Many readers will consider Reggie Oliver’s story, ‘The Children Of Monte Rosa’, to be the jewel in the crown of this anthology, if only because it’s so damned hard to find copies of his previous books (and even if you found one, you wouldn’t get much change from £200 quid, if what I hear is true!) I must confess that reading ‘The Children....’ has seriously whetted my appetite for more of Oliver’s ghostly tales. It is quite simply brilliant in every way, and totally original too. Put it like this, you wouldn’t want your kids to play in that particular garden, beautiful though it is...Oliver’s effort achieved something no story has done for at least 15 years: it made me so scared I had to sleep with the light on the night I read it, and days later I still find the memory of the horrors therein twisting uncomfortably inside me. I think it’s worth buying the collection for this story alone.

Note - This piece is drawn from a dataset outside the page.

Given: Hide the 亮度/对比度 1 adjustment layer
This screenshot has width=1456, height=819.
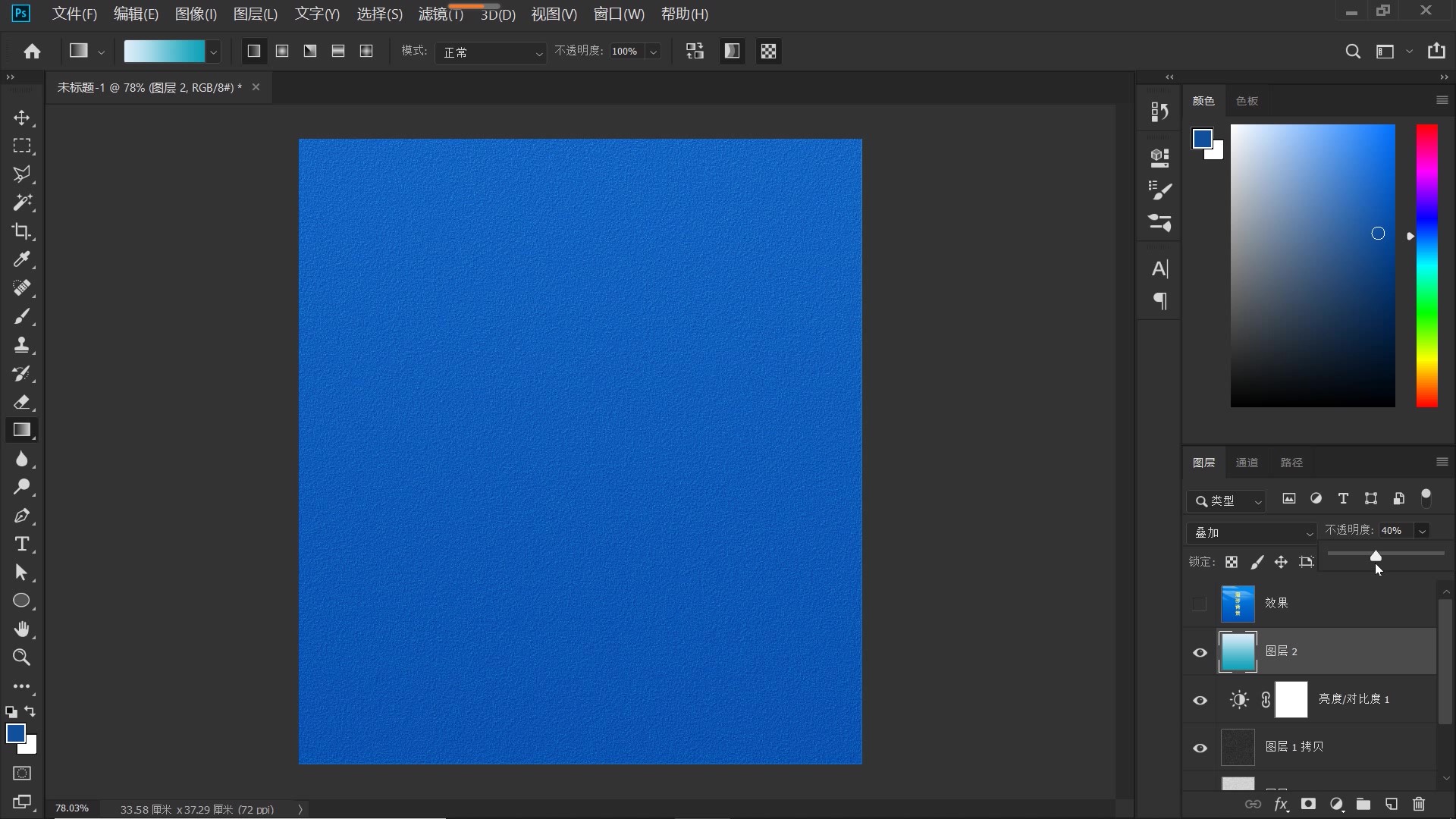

Although this collection is unusually rich in talent, there are still some duds. Christopher Harman’s ‘Behind The Clouds: In Front Of The Sun’ is especially frustrating, because it positively hums with missed opportunities. Harman claims that the story began as a Jamesian ‘homage’ (to Mr Humphrey's Inheritance, to be specific) , with a young man gaining possession of a highly sinister old globe, but then ran off the rails and developed into something ‘more interesting’. Sadly, I found the story’s slow, agonizing slide from a good old compact ghost story into a sprawling, predictable and hackneyed End of The World scenario far from interesting. Christopher Fowler is below par this year, and I kind of wish Jones would stop automatically anthologizing Ramsey Campbell’s stories, because the author hasn’t really trod any new ground in over a decade. I was initially pleased to see that for once Jones had refrained from including a David J Schow story – Schow and Kim Newman are almost without fail the two worst authors in any given book in this series, and yet they’ve had a safe billet here for years. Then I saw what Jones had replaced David J Schow with: Neil Gaiman and his reliably shit comic story ‘The Witches’ Headstone’. Several of my Goth friends have stated that they love Gaiman so much they’ll beat anyone who doesn’t like him to a bloody pulp. I think I could happily take a fair few beatings if it would just make Gaiman stop existing. And the Newman story is boring, naturally. Gary McMahon’s tale ‘Pumpkin Night’ is daft, Tales From The Crypt level stuff that actually takes itself seriously, but he is a relatively new author in the field I think, so I’m inclined to hang fire in his case until I’ve read more.But don’t let all this mithering put you off!
All in all, Number 19 is a shining example of what can be achieved when an editor who cares about the genre is able to pool talents old and new from both sides of the Atlantic. If you don't have this book you should probably get it ASAP - or at least before the next collection comes out in Autumn!